Just wondering if you got your adapter made?? I've got a 9-j too.
Thanks scruffy ron


----------



## cathead (May 31, 2017)

Scruffy said:


> Just wondering if you got your adapter made?? I've got a 9-j too.
> Thanks scruffy ron




Yes, I did!    

View media item 96574


----------



## 4GSR (May 31, 2017)

Something to think about going forward.  Universal Engineering used to make a collet adapter that had a No. 10 B & S taper shank and handled the old destination "ZZ" collets.  The range of the ZZ collets was 1/8 to 1".  They are similar to the ER-40 in ways.  They show up on eBay every once in a while. But don't hold your breath!  
Back several years ago, I made both a ER collet chuck and a ZZ collet chuck for the Gorton mill we had.  What happen to them over the years, I have no clue.
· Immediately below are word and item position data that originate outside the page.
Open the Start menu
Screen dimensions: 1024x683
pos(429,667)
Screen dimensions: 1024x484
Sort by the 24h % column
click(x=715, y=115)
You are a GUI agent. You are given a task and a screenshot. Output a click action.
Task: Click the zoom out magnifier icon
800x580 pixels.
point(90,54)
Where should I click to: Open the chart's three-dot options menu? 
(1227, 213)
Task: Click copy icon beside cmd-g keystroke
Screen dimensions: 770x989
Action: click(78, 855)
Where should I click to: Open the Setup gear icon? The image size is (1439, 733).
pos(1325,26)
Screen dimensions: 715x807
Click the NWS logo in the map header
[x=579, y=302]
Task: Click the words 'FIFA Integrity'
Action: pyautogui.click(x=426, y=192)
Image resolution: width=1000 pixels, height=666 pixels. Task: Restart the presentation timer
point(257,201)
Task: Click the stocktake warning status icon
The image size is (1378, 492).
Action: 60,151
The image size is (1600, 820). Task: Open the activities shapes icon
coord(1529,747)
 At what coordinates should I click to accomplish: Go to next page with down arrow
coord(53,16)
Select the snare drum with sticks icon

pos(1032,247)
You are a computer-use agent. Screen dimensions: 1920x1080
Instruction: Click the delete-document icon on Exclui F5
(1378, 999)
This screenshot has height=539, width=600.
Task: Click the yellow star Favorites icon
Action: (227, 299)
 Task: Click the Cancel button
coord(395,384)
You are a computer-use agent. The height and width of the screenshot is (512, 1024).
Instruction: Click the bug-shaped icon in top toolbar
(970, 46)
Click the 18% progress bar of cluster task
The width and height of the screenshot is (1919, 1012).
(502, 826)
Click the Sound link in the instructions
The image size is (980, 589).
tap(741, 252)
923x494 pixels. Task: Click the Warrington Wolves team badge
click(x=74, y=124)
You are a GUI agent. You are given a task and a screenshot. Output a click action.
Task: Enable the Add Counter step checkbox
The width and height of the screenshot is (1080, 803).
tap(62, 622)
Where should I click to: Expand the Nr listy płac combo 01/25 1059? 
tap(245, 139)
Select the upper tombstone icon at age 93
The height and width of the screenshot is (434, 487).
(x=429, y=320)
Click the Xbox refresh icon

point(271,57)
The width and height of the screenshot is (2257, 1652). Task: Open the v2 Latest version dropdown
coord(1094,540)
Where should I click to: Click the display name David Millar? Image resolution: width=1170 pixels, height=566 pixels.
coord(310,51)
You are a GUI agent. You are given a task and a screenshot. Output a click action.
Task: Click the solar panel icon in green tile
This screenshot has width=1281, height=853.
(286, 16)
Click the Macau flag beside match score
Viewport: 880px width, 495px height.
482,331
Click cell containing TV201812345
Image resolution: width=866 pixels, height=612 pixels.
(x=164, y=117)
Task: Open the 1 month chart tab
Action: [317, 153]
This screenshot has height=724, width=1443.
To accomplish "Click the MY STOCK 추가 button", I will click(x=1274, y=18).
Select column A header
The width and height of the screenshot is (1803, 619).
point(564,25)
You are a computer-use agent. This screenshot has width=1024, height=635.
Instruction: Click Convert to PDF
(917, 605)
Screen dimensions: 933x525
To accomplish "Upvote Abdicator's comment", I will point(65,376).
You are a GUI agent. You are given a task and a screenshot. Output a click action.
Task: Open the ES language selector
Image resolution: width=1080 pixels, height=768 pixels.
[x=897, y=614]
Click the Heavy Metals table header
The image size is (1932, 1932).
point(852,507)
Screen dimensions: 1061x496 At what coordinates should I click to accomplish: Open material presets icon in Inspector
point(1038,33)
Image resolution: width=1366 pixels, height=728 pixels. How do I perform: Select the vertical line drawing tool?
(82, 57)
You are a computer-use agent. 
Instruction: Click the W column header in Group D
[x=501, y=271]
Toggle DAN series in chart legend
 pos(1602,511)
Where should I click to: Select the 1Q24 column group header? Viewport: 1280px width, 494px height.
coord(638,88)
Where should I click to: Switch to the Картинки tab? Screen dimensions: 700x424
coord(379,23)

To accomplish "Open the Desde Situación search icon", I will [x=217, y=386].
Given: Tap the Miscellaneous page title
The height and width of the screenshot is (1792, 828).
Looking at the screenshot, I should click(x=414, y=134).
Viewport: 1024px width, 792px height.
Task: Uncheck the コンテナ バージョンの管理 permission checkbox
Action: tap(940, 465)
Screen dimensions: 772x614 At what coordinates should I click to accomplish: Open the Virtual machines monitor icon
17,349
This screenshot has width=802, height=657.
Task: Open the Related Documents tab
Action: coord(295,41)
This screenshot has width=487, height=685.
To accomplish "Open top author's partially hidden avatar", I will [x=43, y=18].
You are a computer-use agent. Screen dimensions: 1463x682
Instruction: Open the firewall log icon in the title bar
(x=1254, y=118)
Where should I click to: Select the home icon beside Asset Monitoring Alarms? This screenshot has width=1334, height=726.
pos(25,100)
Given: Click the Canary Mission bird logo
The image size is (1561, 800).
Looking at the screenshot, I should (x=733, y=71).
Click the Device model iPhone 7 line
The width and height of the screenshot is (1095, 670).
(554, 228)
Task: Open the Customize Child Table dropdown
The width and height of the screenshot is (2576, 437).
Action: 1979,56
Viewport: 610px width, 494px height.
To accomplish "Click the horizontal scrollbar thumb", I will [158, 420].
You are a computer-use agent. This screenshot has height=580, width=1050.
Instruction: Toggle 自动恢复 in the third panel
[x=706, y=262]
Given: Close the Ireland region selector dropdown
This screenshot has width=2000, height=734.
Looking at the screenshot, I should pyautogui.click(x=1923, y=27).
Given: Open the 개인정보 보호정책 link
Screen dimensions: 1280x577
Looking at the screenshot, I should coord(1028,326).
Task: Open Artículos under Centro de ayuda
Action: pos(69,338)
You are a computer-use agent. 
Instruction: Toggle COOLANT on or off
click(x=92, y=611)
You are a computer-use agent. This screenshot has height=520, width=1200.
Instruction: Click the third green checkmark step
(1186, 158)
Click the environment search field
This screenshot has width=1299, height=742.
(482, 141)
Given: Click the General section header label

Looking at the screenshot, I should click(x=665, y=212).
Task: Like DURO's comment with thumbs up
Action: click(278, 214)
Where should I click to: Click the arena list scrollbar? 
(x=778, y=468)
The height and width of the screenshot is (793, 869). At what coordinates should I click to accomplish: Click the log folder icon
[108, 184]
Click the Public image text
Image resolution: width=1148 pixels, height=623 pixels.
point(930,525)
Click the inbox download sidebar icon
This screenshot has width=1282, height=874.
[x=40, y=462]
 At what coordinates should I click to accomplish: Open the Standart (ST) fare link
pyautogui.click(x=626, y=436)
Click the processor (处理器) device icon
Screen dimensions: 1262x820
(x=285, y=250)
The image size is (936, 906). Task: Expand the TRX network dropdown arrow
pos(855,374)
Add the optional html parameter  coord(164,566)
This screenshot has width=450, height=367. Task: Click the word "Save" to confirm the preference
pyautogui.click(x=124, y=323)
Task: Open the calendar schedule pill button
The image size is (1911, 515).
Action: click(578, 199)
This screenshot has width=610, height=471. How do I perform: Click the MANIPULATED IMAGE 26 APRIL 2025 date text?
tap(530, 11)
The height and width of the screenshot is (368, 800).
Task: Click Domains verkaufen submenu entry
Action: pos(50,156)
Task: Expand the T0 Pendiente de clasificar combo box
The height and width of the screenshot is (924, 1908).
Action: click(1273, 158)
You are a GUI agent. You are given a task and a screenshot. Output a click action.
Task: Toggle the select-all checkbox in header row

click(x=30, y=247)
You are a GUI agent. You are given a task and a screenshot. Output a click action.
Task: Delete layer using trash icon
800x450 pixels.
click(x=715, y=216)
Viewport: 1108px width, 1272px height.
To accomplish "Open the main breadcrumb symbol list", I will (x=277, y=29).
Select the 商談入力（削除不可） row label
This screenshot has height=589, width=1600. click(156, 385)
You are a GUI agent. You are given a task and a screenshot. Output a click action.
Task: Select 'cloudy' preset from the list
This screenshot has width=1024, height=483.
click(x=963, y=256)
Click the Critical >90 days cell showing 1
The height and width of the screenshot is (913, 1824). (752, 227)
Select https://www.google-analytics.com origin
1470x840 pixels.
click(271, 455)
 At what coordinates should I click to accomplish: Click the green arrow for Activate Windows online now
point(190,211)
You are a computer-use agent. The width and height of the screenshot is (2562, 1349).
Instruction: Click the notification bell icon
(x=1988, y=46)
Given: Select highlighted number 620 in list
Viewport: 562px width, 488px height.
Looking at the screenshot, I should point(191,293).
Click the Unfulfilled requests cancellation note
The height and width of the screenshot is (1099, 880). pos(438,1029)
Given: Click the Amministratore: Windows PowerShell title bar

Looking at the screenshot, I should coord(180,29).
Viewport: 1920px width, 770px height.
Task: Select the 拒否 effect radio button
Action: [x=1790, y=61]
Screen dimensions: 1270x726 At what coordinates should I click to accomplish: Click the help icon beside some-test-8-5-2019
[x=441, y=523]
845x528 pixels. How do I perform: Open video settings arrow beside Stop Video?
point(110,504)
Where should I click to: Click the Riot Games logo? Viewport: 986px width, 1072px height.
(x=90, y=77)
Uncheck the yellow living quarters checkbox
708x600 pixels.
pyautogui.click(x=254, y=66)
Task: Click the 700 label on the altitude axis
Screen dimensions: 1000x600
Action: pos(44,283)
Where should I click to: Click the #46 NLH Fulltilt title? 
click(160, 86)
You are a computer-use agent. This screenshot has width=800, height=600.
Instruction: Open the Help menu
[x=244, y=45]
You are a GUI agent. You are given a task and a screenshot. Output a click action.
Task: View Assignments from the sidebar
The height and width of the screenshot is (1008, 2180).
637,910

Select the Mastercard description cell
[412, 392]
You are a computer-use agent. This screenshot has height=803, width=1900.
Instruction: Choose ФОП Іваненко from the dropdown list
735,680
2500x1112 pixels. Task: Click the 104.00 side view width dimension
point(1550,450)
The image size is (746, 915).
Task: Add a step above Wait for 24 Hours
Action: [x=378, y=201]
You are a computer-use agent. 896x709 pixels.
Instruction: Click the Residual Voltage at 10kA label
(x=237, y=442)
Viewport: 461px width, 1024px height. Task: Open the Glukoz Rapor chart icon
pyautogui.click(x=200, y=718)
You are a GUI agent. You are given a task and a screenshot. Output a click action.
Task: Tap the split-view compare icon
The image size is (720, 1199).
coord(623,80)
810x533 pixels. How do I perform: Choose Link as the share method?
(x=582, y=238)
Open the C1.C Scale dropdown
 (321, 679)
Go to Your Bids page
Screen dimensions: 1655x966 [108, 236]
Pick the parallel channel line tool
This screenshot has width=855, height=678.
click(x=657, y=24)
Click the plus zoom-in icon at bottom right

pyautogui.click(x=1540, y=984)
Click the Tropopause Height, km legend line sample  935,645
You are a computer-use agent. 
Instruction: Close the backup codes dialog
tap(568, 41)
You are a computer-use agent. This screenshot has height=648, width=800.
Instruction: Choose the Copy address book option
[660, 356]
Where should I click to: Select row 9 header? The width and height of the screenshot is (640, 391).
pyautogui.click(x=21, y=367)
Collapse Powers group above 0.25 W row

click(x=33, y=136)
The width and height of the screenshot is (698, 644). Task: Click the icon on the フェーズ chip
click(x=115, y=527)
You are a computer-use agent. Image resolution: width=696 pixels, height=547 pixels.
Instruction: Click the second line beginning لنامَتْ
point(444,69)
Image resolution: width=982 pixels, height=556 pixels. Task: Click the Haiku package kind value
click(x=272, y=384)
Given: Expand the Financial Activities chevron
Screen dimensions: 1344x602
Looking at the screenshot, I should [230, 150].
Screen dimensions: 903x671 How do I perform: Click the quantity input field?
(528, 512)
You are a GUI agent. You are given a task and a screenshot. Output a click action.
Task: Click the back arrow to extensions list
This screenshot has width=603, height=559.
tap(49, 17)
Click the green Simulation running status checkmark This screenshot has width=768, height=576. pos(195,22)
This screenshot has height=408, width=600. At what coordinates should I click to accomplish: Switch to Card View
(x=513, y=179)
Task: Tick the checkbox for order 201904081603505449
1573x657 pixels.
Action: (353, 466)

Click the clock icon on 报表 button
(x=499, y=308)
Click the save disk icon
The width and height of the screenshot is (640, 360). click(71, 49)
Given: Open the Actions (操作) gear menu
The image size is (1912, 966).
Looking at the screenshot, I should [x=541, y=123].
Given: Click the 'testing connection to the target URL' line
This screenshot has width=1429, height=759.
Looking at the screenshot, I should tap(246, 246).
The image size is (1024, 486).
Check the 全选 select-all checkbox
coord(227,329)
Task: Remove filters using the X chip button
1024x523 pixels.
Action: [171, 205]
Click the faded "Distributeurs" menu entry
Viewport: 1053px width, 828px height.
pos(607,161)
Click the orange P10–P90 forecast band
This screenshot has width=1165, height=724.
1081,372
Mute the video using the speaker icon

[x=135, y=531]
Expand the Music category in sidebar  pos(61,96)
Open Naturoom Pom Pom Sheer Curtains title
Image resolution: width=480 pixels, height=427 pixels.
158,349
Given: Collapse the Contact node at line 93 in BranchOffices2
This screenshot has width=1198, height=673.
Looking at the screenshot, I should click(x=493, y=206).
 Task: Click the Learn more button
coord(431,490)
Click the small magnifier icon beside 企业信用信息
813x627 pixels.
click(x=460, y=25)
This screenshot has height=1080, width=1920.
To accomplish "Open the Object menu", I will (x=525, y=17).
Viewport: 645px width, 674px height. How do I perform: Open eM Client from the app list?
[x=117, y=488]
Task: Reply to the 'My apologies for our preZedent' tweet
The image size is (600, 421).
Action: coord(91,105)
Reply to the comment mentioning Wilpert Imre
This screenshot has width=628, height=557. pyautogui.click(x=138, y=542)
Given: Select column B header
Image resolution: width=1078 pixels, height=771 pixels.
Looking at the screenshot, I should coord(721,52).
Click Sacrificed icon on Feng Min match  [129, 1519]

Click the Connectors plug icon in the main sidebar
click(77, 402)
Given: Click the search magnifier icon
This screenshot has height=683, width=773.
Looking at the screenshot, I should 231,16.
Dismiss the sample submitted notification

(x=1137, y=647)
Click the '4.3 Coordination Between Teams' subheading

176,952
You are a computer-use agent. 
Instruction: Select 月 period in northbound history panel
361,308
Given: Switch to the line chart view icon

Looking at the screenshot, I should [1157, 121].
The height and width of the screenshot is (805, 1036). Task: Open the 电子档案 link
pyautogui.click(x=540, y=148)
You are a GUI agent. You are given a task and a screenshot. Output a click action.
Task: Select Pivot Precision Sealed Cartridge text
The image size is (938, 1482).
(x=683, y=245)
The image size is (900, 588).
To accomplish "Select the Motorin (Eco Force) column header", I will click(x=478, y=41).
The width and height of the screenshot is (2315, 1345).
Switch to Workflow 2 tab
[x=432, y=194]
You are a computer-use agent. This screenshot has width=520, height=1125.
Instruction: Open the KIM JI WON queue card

Cathead, you did a nice job there!


----------



## Silverbullet (May 31, 2017)

No reason you shouldn't make your own, with a little care during the machining it will work as well or even better. Shouldn't be hard either. If you need help just holler we,'ll help . Gortons are great old mills , super heavy duty and built like a tank. I'm going to make a couple for my mill and a set of blocks to boot.


----------



## cathead (May 31, 2017)

Rough machine the adapter in the lathe and fine tune in the mill with a grinder jig and you will be blessed with
concentricity.  For Ken (4GSR):  I have not ever heard of ZZ collets but I have two ZZ Briggs and Stratton engines
just for the record, nice old single cylinder engines, about 5 horsepower, air cooled, heavy flywheel,  smoooooth... running...


----------